Seufzend streifte ich durch die Gänge der Schule, auf dem Weg zu meinem Schließfach. Ich hatte keine Lust auf den Unterricht, viel lieber wäre ich heute zu Hause geblieben. Die Slowakei war anstrengend genug gewesen.
Ich quetschte mich durch die Massen, um an mein Schließfach zu kommen, als Skylar mit ihrer Clique vorbeikam und den Typen mit dem Schließfach neben mir bedrängten. ,,Ach komm schon, Nate... Ich weiß, dass du mich auch unwiderstehlich findest...", säuselte sie. Der Junge, Nate, schien schon reichlich genervt von ihr, was mich auch dazu brachte, einzuschreiten. ,,Skylar, du siehst doch, dass der Junge genervt von dir ist. Obwohl, nein. Streich das lieber. Unter der ganzen Schminke, die du im Gesicht hast, würde ich das auch nicht merken." Sie schenkte mir einen Todesblick und machte mit ihren misslungenen Flirtversuchen weiter. Ich öffnete mein Schließfach und mein Blick ging wieder zu Nate, der langsam in Bedrängnis geriet. Ich holte schnell die Bücher heraus und schlug die Tür vom Spind genervt zu. Nate hielt seine Hand sehr günstig, also packte ich ihn am Handgelenk und zog ihn aus der Parfumwolke von Skylar und ihrer Gefolgschaft. Als wir uns vor ihr in Sicherheit gebracht hatten, begann die Fragerei: ,, Wer bist du? In welchen Kurs gehst du jetzt? Warum hast du mich von ihr weggezogen?" Diese Fragen und viele mehr stellte er mir. ,, Ich heiße Hana, das ist Japanisch für Blume. Ich muss jetzt zu Deutsch und ich hab dich von Skylar weggezogen, weil auch ein Blinder, Gehörloser Mensch gemerkt hätte, dass du keinen Bock auf die Bitch hattest." Er schaute etwas... verwundert. Letztendlich meinte er: ,,Ich hab jetzt auch Deutsch. Mit Frau Mertin." Ich nickte. ,,Dann haben wir wohl zusammen Unterricht."Im Raum trafen wir wieder auf Skylar. Mit einem tötenden Blick schaute sie mich an, aber als sie sah, wer hinter mir war, begann sie süß zu lächeln und mit den Augen zu klimpern. ,,Pass auf, dass dir deine künstlichen Wimpern nicht abfallen.", sagte ich zu ihr.

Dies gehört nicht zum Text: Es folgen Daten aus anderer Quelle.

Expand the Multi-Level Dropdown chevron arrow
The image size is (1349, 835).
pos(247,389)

Sie ignorierte mich und ich stolzierte zu meinem Platz in der letzten Ecke des Raumes. Nate war mir dicht auf den Fersen. Als ich mich hinsetzte, schmiss er sein Zeug einfach neben mich. ,,Äh... Ich saß bis jetzt immer allein hier..."

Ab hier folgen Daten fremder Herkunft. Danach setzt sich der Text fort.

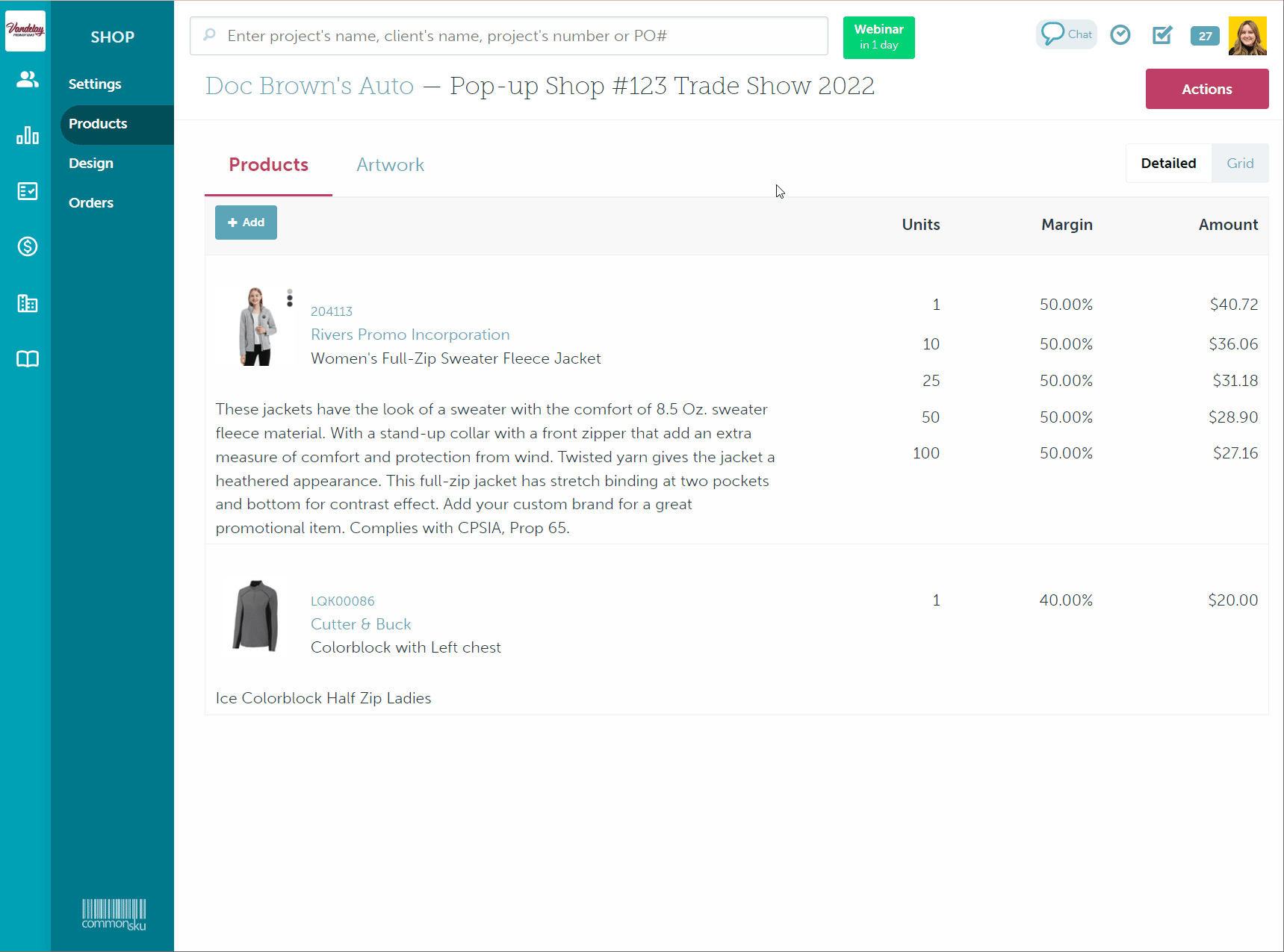The width and height of the screenshot is (1284, 952).
Task: Click the Cutter & Buck half zip thumbnail
Action: (x=255, y=616)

Er zwinkerte mir zu. ,,Ich auch, seitdem ich auf dieser Schule bin." Ich war verwirrt. ,,Und wie lange hängst du schon hier fest?", fragte ich. ,,Seit ungefähr zwei Tagen. Warum warst du nicht da?" Seine Frage hatte ich fast schon erwartet. Er war erst seit zwei Tagen da. Also seit ich in der Slowakei war. Okay. ,,Äh, hallo? Darf ich heute noch mit einer Antwort von dir rechnen?", fragte Nate mich, während er mit einer Hand vor meinen Augen herumwedelte. ,,Ja, tut mir leid. Ich war gerade in Gedanken. Ich war nicht da, weil ich krank war. Kein Wunder bei diesem Wetter..." Und wie auf Kommando begann es, wie aus Eimern zu schütten. Da knallte es plötzlich von vorne und Nate zuckte zusammen. ,,Keine Sorge", lachte ich. ,,Frau Mertin hat doch nur ihre Tasche auf den Tisch gehauen!" 'Gott, wenn diese Frau so weiter macht, bricht sie den Lehrertisch noch in zwei Hälften!', dachte ich. Nate schaute etwas bedeppert neben mir. ,,Ja... Ich habe mich immer noch nicht daran gewöhnt..." Er kratzte sich mit seiner linken Hand am Hinterkopf. Erst jetzt nahm ich ihn so richtig in Augenschein. Er hatte schwarze, kurze Haare und ebenso dunkle Augen. Seine Haut war eher blass und seine Figur war recht schlacksig und groß. Er sah gut aus und war auffällig. In gewissem Maße verstand ich schon, dass Skylar auf ihn stand.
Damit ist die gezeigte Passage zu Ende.